Title of presentation
"RCTs and Prior Evidence: Will the Twain Ever Meet?"
While the importance of basing medical decisions on combining evidence from RCTs is widely recognized, when it comes to the interpretation of individual published RCTs, prior evidence is rarely considered. I will discuss work that documents how bad the situation is with regard to individual RCTs, and present ideas for the incorporation of mechanistic evidence, which EBM removed from the evidential calculus.
Steven Goodman, MD, PhD is a Professor of Oncology, Pediatrics, Biostatistics and Epidemiology in the Johns Hopkins Schools of Medicine and Public Health. He is the senior statistical editor for Annals of Internal Medicine, where he has served for more than two decades, and since 2004 has also been editor of Clinical Trials: Journal of the Society for Clinical Trials.
Goodman directs Project ImpACT, an initiative to find and research the most important RCTs conducted since 1948. He has served on a variety of IOM committees and the Medicare coverage advisory commission, and currently serves as scientific advisor to the Medical Advisory Panel of the Blue Cross-Blue Shield technology assessment program.

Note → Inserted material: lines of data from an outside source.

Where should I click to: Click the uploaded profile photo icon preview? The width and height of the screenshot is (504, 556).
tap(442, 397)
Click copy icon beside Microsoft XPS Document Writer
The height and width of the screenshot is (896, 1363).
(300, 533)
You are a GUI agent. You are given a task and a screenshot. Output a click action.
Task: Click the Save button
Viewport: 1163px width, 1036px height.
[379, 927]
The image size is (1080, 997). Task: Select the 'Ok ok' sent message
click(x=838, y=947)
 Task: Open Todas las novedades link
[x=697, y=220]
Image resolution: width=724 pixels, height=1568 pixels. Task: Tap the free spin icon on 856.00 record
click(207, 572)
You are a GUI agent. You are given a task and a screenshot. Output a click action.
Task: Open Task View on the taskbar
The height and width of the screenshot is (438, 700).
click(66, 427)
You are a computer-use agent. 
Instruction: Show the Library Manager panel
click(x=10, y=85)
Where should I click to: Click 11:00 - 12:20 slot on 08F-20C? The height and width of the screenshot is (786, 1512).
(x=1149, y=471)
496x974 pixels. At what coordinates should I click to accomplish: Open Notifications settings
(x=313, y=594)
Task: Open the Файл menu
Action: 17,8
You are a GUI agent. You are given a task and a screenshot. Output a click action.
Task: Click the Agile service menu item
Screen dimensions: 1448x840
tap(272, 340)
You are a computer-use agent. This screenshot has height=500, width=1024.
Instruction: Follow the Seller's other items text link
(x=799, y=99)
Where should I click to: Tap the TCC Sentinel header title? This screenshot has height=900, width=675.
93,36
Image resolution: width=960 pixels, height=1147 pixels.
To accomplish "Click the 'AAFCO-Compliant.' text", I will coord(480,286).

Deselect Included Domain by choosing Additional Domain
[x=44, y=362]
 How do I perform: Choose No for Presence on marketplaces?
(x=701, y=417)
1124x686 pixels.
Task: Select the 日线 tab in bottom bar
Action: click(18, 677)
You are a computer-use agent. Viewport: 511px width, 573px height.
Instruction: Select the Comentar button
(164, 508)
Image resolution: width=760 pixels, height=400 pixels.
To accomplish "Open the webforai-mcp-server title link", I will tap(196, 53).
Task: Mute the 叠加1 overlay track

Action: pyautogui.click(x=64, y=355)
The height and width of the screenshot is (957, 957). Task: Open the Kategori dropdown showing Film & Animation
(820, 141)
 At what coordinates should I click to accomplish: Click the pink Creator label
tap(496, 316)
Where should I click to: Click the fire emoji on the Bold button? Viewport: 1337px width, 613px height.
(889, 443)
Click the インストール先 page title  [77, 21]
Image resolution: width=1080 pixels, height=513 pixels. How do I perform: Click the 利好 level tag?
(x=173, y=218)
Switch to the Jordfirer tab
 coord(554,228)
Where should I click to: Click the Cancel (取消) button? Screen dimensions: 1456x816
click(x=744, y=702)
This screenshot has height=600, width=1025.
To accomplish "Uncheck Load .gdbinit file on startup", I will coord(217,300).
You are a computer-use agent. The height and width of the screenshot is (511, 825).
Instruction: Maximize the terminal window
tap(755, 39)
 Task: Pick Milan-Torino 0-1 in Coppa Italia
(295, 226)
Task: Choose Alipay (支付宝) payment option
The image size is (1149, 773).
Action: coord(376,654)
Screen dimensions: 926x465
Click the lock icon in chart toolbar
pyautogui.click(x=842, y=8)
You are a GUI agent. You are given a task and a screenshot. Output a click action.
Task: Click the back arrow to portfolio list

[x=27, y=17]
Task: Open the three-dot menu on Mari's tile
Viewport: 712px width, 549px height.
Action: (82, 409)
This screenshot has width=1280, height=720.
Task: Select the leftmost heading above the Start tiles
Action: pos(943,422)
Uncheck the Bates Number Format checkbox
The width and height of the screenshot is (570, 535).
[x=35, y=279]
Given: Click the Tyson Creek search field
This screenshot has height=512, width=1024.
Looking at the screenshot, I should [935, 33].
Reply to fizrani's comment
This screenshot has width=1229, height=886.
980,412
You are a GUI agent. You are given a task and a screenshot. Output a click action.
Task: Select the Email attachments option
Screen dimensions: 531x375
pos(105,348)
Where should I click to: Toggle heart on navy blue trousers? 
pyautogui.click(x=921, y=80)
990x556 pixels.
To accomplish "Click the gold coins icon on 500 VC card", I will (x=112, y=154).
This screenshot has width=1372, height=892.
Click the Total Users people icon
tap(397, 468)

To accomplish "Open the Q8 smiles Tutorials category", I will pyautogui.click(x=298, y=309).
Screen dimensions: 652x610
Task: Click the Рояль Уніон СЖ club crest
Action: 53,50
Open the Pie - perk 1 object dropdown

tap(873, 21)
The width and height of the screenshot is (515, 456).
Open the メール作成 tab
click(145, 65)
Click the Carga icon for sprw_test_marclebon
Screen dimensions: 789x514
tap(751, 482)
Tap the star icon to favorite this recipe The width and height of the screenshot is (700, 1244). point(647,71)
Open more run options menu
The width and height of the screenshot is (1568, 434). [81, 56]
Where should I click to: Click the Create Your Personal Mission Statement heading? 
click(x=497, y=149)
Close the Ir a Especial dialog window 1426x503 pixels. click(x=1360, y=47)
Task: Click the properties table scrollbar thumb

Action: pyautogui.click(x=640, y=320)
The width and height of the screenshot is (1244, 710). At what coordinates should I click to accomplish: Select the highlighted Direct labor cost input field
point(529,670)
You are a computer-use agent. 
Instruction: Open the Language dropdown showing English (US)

At Johns Hopkins he is on the faculties of the Center for Clinical Trials and the Berman Bioethics Institute, where he teaches and writes extensively on scientific and statistical inference, ethics, evidence synthesis and clinical trials. Steve says he has tried to follow Dave Sackett’s advice whenever possible, and has experienced Grade IV career toxicity when he hasn’t.